- Full name: Dominick Adam Cunningham
- Born: 9 May 1995 (age 31) Birmingham, England

Gymnastics career
- Discipline: Men's artistic gymnastics
- Country represented: Ireland (2013–present)
- Former countries represented: Great Britain England
- Club: City of Birmingham GC
- Medal record
Representing Great Britain
European Championships
| Gold medal – first place | 2018 Glasgow | Floor Exercise |
| Silver medal – second place | 2018 Glasgow | Team |
Representing England
Commonwealth Games
| Gold medal – first place | 2018 Gold Coast | Team |
| Bronze medal – third place | 2018 Gold Coast | Vault |

= Dominick Cunningham =

British artistic gymnast

Dominick Adam Cunningham (born 9 May 1995) is an English-born elite artistic gymnast representing Ireland since 2022, having previously represented Great Britain and England. He won a team gold at the 2018 Commonwealth Games, and the Individual Floor Gold at the 2018 European Championships in Glasgow.

==Early life==
Cunningham was born in Birmingham and is from Kings Heath, a suburb in the south of the West Midlands city. He attended Bishop Challoner Catholic College in Birmingham until 2013.

As a child, Cunningham played football and ice hockey but was captivated by gymnastics the most. His parents supported his interest despite struggling to pay his gymnastics fees. His mother took him to his first gymnastics session aged 5. He started competitions at age 7. He also took some boxing lessons.

Cunningham was regularly bullied at primary school for participating in gymnastics and was subjected to name-calling. Labelled "gay" and accused of taking up a "girls' sport", he has said he felt humiliated and hid in his mother's car, refusing to go into school. Cunningham said, "I was only about 9 or 10 years old at the time and I didn't want to go to school because people were calling me names because of what sport I did. I felt humiliated really. I remember just coming home and crying about it."

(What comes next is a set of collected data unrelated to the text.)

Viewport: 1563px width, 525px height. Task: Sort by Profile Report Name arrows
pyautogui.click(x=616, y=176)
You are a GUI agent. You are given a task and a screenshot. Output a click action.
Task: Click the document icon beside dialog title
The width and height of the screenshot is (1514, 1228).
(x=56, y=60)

Cunningham has trained at City of Birmingham Gymnastics Club in Perry Barr and the Earls Gymnastics Club in Halesowen.

==Gymnastics career==
Cunningham had success at the junior level at the 2013 Australian Youth Olympic Festival and the 2011 European Youth Olympic Festival.

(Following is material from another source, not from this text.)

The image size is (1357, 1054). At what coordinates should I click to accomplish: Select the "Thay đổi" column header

Cunningham was a member of the British team for the 2017 European Artistic Gymnastics Championships in Cluj-Napoca, Romania in April 2017, advancing to the floor exercise and vault event finals.

===2018===
At the 2018 Commonwealth Games held in Gold Coast, Australia, Cunningham was part of the team that won gold on the men's all-around event. Although he finished third in the all-around team event behind Nile Wilson and James Hall, he did not qualify for the individual all-around as only two competitors from each country may qualify. He won a bronze on the vault.

Cunningham attended the official handover ceremony at the 2018 Commonwealth Games as an ambassador representing his home city of Birmingham, which will be hosting the 2022 Commonwealth Games.

At the 2018 European Championships in Glasgow, Cunningham won gold in the floor exercise. He also won a silver as part of the team.

In his first World Championships at the 2018 World Championships in Doha, Qatar, Cunningham narrowly missed out on a bronze medal by 0.009 marks in the men's vault final.

===2019===
Cunningham sustained a leg injury at the 2019 European Championships in Poland, which left him on an 18-week rehabilitation programme to be able to walk again.

At the 2019 World Artistic Gymnastics Championships held in Stuttgart, Germany, Cunningham was part of the team that finished in fifth place in qualifications, qualifying the Great Britain team a place at the 2020 Summer Olympics. Cunningham and the team went on to retain their fifth place in the team final. Individually, Cunningham qualified to the floor exercise final where he placed eighth (13.566) and the vault final where he placed fifth (14.566).

===2020===
During the COVID-19 pandemic, Cunningham revealed he was struggling to train without use of gyms during UK lockdown periods. Describing the training situation for gymnasts as "impossible", he took to training at a stable in Walsall to prepare for the delayed 2020 Summer Olympics being held in Tokyo in 2021.

===2022===
In early 2022 Cunningham officially switched nationalities and began representing Ireland, his father's birth nation. Shortly thereafter, he was selected for his first Irish team at the 2022 European Men's Artistic Gymnastics Championships in Munich.